Paul Ryan Balances Storm Relief with Politics Just Seven Days Out
(La Crosse, Wis.) -- Paul Ryan cancelled three events in the battleground state of Colorado on Tuesday to thank volunteers in his home state of Wisconsin who were distributing goods for people affected by superstorm Sandy.
But that doesn’t mean the campaign disappeared.
It’s a tricky job the GOP vice presidential nominee has, of scrubbing official political events but still wanting to express empathy and not look overly political to the millions suffering from Sandy’s wrath -- and getting local coverage of the photo op critical to viewers in swing states who may still be making up their mind. Mitt Romney, in Dayton, Ohio, Tuesday, faced the same delicate balance.
At his first stop Tuesday, just hours after Sandy slammed into the Eastern seaboard leaving billions of dollars in destruction and at least 35 people dead, Ryan thanked volunteers who were waving Romney/Ryan signs and gathering canned goods, water and other non-perishable items to be driven to New Jersey.
Along with wife Janna and brother Tobin, he shook hands and said, “This is what Americans do.”
“We’ve got a lot of our fellow Americans in the Northeast who are hurting right now,” Ryan said. “Let’s keep the people who are suffering in our thoughts and prayers.”
Ryan noted that Romney has spoken to “governors in the area.” A Romney spokesperson said Monday that the GOP presidential nominee had been in contact with New Jersey Gov. Chris Christie and Virginia Gov. Bob McDonnell. Both are Republicans and surrogates on the trail, although Tuesday morning Christie poured praise on the president, saying he had done an “outstanding” job during Sandy.
Dressed in his red North Face jacket, Ryan asked volunteers not to, “forget about the Red Cross…They need donations. If you have the ability to give blood, that’s something else they need as well. So we just want to come and thank you for what they do in the victory center every day.”

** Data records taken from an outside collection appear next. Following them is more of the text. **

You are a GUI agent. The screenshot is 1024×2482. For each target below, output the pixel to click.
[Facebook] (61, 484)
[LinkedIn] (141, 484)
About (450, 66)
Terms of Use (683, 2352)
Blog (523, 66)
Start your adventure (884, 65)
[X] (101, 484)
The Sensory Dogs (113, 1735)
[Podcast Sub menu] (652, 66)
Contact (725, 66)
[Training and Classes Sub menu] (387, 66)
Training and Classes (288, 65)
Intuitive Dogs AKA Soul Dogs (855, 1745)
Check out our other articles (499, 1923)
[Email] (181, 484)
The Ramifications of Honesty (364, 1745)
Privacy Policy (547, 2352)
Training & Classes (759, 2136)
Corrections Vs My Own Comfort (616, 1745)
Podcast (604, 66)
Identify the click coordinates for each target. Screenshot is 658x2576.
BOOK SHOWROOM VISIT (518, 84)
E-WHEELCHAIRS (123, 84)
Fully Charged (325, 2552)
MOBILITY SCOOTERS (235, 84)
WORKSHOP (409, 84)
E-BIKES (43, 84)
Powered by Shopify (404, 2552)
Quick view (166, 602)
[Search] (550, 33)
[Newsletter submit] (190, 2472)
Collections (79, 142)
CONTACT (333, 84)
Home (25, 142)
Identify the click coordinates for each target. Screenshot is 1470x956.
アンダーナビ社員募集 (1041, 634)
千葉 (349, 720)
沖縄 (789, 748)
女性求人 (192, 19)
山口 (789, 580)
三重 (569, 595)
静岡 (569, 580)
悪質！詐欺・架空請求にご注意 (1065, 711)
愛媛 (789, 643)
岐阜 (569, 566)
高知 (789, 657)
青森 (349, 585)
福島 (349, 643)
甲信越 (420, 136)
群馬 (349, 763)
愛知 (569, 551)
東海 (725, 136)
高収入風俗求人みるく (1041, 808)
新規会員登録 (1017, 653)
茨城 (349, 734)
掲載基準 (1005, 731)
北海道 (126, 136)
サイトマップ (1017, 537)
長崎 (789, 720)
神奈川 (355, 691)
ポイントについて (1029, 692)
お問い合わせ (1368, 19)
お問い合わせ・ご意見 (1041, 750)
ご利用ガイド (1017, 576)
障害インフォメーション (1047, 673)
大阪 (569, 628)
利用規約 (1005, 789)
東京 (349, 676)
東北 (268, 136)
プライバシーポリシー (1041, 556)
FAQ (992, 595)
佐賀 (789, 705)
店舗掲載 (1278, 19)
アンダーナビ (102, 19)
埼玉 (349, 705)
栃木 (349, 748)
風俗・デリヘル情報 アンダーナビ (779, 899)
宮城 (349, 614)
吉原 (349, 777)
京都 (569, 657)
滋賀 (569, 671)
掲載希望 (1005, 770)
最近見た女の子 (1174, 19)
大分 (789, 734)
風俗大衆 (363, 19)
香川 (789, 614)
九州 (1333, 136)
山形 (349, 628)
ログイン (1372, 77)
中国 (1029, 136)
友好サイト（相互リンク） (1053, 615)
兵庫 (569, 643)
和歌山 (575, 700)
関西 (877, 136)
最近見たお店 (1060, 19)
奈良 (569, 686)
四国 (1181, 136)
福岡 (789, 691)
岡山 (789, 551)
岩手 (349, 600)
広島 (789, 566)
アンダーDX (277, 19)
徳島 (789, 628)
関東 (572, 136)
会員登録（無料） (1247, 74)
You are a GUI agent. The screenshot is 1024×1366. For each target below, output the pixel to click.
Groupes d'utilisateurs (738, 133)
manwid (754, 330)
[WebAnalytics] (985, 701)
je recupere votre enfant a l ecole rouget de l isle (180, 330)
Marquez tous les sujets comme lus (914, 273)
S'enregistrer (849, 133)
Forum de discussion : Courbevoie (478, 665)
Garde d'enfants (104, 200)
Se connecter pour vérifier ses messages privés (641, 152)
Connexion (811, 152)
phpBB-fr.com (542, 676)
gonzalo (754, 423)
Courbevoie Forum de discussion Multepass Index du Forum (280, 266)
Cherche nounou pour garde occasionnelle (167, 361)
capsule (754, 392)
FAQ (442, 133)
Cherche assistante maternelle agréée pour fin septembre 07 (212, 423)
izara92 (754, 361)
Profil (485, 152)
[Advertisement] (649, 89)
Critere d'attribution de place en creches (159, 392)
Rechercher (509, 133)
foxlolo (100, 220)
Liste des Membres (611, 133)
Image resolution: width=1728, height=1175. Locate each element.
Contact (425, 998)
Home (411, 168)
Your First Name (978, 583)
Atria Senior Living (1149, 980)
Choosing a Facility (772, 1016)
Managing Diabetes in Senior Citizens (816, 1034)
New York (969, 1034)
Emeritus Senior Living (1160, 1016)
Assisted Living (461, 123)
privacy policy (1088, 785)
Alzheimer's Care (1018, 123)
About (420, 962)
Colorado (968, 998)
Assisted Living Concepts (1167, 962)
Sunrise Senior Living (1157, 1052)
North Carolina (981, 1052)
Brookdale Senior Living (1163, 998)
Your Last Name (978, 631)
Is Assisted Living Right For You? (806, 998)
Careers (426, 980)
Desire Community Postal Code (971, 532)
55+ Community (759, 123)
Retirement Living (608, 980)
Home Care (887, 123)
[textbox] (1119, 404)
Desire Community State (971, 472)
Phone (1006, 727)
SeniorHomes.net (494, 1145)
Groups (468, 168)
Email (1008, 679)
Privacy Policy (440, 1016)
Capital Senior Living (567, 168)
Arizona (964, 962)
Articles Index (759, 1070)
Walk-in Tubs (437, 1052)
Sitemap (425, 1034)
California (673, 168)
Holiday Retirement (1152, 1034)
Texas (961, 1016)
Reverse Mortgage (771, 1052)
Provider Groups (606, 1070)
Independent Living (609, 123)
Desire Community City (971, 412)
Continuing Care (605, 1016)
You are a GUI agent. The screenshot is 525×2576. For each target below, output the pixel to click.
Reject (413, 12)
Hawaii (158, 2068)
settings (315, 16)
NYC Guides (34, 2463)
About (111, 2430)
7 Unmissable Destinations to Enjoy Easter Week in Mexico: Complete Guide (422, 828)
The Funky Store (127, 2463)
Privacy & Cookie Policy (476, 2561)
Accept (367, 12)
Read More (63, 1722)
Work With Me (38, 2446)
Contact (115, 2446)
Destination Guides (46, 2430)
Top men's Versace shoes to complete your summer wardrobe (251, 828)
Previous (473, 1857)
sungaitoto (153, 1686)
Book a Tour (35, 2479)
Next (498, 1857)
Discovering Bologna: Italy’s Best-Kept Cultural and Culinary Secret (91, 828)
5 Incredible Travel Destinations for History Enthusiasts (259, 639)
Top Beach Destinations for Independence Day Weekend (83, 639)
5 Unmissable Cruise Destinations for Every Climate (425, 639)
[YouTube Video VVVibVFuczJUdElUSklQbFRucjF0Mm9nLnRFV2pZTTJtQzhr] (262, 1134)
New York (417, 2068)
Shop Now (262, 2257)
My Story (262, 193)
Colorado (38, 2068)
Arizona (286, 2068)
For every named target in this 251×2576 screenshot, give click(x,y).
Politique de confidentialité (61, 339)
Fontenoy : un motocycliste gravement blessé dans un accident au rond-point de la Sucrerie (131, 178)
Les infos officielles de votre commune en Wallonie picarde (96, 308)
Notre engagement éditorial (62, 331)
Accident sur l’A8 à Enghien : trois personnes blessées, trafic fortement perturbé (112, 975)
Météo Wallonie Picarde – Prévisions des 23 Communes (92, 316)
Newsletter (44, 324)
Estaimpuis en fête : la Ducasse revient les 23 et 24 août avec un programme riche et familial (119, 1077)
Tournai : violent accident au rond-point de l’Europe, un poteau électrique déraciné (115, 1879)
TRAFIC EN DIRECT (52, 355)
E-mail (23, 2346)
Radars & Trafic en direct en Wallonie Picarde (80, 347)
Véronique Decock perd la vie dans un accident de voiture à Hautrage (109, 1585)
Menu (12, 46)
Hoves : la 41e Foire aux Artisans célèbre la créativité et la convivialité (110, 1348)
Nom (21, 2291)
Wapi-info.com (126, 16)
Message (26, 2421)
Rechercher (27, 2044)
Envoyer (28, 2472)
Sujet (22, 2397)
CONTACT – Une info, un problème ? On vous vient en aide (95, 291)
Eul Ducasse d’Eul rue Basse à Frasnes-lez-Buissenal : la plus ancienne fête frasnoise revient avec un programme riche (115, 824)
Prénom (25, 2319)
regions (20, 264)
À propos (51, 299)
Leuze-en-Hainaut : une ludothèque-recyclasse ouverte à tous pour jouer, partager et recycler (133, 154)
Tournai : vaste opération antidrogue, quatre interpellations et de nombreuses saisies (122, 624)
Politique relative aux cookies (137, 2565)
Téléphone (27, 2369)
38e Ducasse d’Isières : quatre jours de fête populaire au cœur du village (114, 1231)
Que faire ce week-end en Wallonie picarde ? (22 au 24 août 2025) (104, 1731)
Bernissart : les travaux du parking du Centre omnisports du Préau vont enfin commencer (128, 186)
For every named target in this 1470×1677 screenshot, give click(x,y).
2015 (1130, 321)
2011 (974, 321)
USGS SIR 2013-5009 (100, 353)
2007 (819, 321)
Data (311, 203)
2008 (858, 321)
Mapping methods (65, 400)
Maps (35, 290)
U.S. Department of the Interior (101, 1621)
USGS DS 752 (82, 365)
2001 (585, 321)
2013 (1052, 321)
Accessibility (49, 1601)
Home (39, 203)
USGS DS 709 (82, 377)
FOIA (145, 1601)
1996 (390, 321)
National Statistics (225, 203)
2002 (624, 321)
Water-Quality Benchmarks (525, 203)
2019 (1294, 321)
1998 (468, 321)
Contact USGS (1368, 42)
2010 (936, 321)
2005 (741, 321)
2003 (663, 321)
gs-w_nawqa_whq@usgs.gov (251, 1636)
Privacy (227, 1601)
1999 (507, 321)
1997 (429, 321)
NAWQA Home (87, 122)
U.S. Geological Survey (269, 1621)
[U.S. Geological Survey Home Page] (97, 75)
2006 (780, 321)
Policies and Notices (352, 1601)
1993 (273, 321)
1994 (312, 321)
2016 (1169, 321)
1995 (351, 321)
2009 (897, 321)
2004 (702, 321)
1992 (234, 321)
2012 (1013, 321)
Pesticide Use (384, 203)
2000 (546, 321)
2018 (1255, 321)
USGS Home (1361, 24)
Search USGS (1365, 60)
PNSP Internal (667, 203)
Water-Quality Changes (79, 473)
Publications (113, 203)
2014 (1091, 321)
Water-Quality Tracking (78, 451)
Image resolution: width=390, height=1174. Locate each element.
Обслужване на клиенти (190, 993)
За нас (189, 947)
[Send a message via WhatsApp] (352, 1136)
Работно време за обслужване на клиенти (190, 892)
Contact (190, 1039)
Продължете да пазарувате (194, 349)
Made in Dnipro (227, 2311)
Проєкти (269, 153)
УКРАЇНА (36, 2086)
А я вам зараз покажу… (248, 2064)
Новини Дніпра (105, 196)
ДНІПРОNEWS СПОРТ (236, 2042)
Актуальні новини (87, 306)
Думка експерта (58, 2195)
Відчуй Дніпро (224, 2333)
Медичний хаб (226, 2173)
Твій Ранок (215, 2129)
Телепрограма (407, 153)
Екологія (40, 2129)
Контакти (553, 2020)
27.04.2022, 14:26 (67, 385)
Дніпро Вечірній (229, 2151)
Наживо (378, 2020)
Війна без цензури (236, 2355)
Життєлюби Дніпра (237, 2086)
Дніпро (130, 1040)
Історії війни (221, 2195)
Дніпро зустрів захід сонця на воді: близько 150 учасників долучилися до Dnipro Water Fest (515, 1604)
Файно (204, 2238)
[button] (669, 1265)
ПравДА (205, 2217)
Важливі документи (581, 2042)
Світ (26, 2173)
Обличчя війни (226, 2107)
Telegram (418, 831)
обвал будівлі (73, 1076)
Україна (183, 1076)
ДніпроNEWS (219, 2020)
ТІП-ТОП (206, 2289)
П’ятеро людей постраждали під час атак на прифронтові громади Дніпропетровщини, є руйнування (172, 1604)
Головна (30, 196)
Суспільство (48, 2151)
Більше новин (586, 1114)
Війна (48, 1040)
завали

A Ryan aide told reporters the Wisconsin congressman had donated to Red Cross at some point Monday night or Tuesday.
In signs of how politics still raised its head Tuesday, Ryan was joined by Wisconsin senate candidate and former Wisconsin governor Tommy Thompson as well as Wisconsin native Republican National Chairman Reince Priebus. And the Romney campaign sent out a press release announcing Ryan's arrival at the Minneapolis-St. Paul airport, a 30-minute drive from the vice presidential candidate’s second stop of the day in Hudson, Wis. The brief walk off the plane from Ryan will be on local news channels in Minnesota, a state ABC News just downgraded Monday from "safe" for the president to "lean Obama."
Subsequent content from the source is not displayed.